L’ancien chancelier a parallèlement établi un lien entre les conséquences d’éventuelles expulsions massives et la fragilité institutionnelle d’Haïti. Selon lui, l’arrivée de milliers de ressortissants dans un environnement marqué par l’insécurité exercerait « davantage de pressions sociales » et pourrait compliquer la recherche de la stabilité politique. Il a rappelé que plusieurs communautés abandonnées par des Haïtiens au cours des cinq ou dix dernières années restent aujourd’hui affectées par la présence de groupes armés, tandis que l’État peine à rétablir son autorité sur certains territoires.
Interrogé sur la possibilité d’organiser les élections annoncées pour décembre, Edmond n’a pas écarté la nécessité d’un retour aux institutions issues du suffrage, après plusieurs années sans consultations électorales nationales. Il a toutefois placé la sécurité et l’inclusivité du scrutin au centre de l’équation. « En quelles conditions ? En quelles conditions de sécurité ? », s’est-il interrogé, refusant la perspective d’une consultation qui se déroulerait dans certaines régions tandis que d’autres en seraient privées.
« Nous ne voulons pas avoir une élection fragmentée », a-t-il poursuivi. Pour l’ancien ministre, une élection constitue « un exercice inclusif » auquel doivent pouvoir participer tous les citoyens disposant du droit de vote. Cette exigence pose directement la question de l’accès aux centres électoraux, de la liberté de circulation et de la capacité des institutions publiques à garantir l’exercice effectif du suffrage sur l’ensemble du territoire.

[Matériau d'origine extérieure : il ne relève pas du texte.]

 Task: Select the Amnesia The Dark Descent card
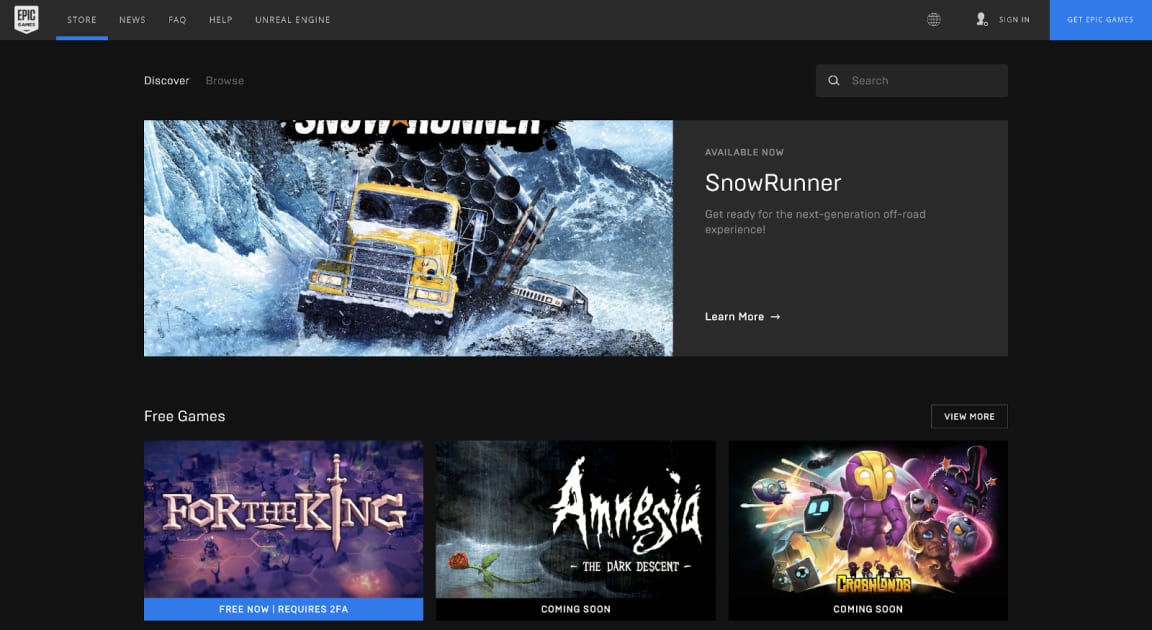click(x=575, y=518)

Edmond a enfin rappelé que les partenaires internationaux d’Haïti continuent de demander l’organisation d’élections afin de restaurer des autorités disposant d’une légitimité électorale. Mais son intervention fait apparaître le dilemme auquel se trouve confronté le processus : rétablir rapidement les institutions démocratiques sans transformer le scrutin en consultation territorialement partielle, dans un pays où l’insécurité demeure une contrainte majeure.
L’entretien accordé à CNN en Español place ainsi deux dossiers au même carrefour : le sort des Haïtiens concernés par la fin du TPS aux États-Unis et la capacité d’Haïti à organiser des élections nationales. Pour Bocchit Edmond, leur dénominateur commun demeure la stabilisation du pays : sans amélioration substantielle des conditions sécuritaires, le retour de milliers de ressortissants comme l’organisation d’un scrutin véritablement national risquent de se heurter aux mêmes limites territoriales, sociales et institutionnelles.